Executes the DiLoCo training algorithm.

Types

communication_state()

@type communication_state() :: %{
  last_sync: DateTime.t(),
  pending_gradients: map(),
  sync_barrier_count: integer(),
  communication_overhead: float(),
  bandwidth_usage: float()
}

consensus_state()

@type consensus_state() :: %{
  algorithm: :pbft | :raft | :practical_bft,
  view_number: integer(),
  leader: worker_id() | nil,
  votes: %{required(worker_id()) => vote()},
  committed_steps: integer()
}

data_shard()

@type data_shard() :: %{
  shard_id: String.t(),
  data_path: String.t(),
  total_samples: integer(),
  current_position: integer(),
  preprocessing_config: map()
}

fault_tolerance_state()

@type fault_tolerance_state() :: %{
  failed_workers: [worker_id()],
  backup_checkpoints: %{required(String.t()) => model_state()},
  consensus_state: consensus_state(),
  health_status: :healthy | :degraded | :critical
}

model_state()

@type model_state() :: %{
  parameters: %{required(String.t()) => tensor()},
  metadata: %{
    architecture: String.t(),
    layer_count: integer(),
    parameter_count: integer(),
    last_updated: DateTime.t()
  }
}

optimizer_config()

@type optimizer_config() :: %{
  inner_optimizer: :adamw | :adam | :sgd,
  outer_optimizer: :nesterov_momentum | :sgd | :adam,
  learning_rate: float(),
  momentum: float(),
  weight_decay: float(),
  beta1: float(),
  beta2: float(),
  epsilon: float()
}

optimizer_state()

@type optimizer_state() :: %{
  type: atom(),
  state: map(),
  step_count: integer(),
  accumulated_gradients: map()
}

performance_metrics()

@type performance_metrics() :: %{
  training_loss: float(),
  validation_loss: float(),
  throughput: float(),
  communication_efficiency: float(),
  convergence_rate: float(),
  wall_clock_time: integer(),
  compute_utilization: float()
}

step_counters()

@type step_counters() :: %{
  inner_step: integer(),
  outer_step: integer(),
  total_steps: integer(),
  communication_rounds: integer()
}

synchronization_barrier()

@type synchronization_barrier() :: %{
  barrier_id: String.t(),
  expected_workers: [worker_id()],
  arrived_workers: [worker_id()],
  timeout: integer(),
  start_time: DateTime.t()
}

t()

@type t() :: %Object.DistributedTraining{
  communication_state: communication_state(),
  coordination_service: pid(),
  data_shard: data_shard(),
  fault_tolerance_state: fault_tolerance_state(),
  global_model_state: model_state(),
  inner_optimizer_state: optimizer_state(),
  local_model_state: model_state(),
  object_id: String.t(),
  optimizer_config: optimizer_config(),
  outer_optimizer_state: optimizer_state(),
  performance_metrics: performance_metrics(),
  step_counters: step_counters(),
  synchronization_barrier: synchronization_barrier(),
  training_config: training_config(),
  worker_id: worker_id()
}

tensor()

@type tensor() :: %{
  shape: [integer()],
  data: binary(),
  dtype: :float32 | :float16 | :bfloat16
}

training_config()

@type training_config() :: %{
  inner_steps: integer(),
  outer_steps: integer(),
  batch_size: integer(),
  gradient_clipping: float(),
  communication_frequency: integer(),
  fault_tolerance_threshold: float(),
  checkpoint_frequency: integer()
}

vote()

@type vote() :: %{
  step: integer(),
  model_hash: binary(),
  timestamp: DateTime.t(),
  signature: binary()
}

worker_id()

@type worker_id() :: String.t()

Functions

child_spec(init_arg)

Returns a specification to start this module under a supervisor.

See Supervisor.

create_training_coalition(workers, coalition_config)

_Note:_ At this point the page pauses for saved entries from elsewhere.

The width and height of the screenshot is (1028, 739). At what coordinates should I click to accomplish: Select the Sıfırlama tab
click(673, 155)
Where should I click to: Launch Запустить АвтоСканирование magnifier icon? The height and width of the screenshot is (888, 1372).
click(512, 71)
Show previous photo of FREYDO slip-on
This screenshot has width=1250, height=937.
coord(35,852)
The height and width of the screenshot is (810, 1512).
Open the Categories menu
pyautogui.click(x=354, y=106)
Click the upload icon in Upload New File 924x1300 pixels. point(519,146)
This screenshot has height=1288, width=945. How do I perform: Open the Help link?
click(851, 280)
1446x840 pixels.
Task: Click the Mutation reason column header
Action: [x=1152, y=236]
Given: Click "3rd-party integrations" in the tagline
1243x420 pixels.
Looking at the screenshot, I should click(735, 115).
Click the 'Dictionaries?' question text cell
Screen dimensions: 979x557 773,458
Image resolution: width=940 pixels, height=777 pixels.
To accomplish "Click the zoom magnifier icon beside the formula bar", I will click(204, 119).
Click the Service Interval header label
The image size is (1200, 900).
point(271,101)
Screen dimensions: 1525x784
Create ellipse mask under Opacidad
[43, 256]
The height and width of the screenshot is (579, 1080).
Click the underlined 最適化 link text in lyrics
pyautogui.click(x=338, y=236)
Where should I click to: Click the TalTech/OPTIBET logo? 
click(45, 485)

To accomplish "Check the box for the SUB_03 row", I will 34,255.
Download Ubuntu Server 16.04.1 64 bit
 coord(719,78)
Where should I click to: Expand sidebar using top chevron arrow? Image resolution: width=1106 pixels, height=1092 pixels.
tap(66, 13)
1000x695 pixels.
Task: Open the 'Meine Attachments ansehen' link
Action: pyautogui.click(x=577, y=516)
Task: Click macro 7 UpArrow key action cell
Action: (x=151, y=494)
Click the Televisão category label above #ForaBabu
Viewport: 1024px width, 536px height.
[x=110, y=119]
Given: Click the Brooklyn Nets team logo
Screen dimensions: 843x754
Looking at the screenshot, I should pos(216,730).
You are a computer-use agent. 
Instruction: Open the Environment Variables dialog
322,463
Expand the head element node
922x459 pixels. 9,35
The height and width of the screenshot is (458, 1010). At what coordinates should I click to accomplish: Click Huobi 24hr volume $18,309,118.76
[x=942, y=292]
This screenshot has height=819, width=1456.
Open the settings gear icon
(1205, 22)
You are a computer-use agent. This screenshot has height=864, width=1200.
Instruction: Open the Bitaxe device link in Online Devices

Initializes a training coalition of distributed workers.

get_metrics(pid)

Gets current training metrics.

inner_steps(pid, data_batch)

Performs H inner training steps on local data.

load_checkpoint(pid, checkpoint_path)

Loads a training checkpoint.

new(opts \\ [])

Creates a new DiLoCo distributed training object.

outer_step(pid)

Performs a single outer training step (T outer iterations).

save_checkpoint(pid, checkpoint_path)

Saves a training checkpoint.

start_link(distributed_trainer, opts \\ [])

Starts the distributed training object as a GenServer.

synchronize(pid)

Synchronizes with other workers in the coalition.

train(pid, training_data)

Executes the DiLoCo training algorithm.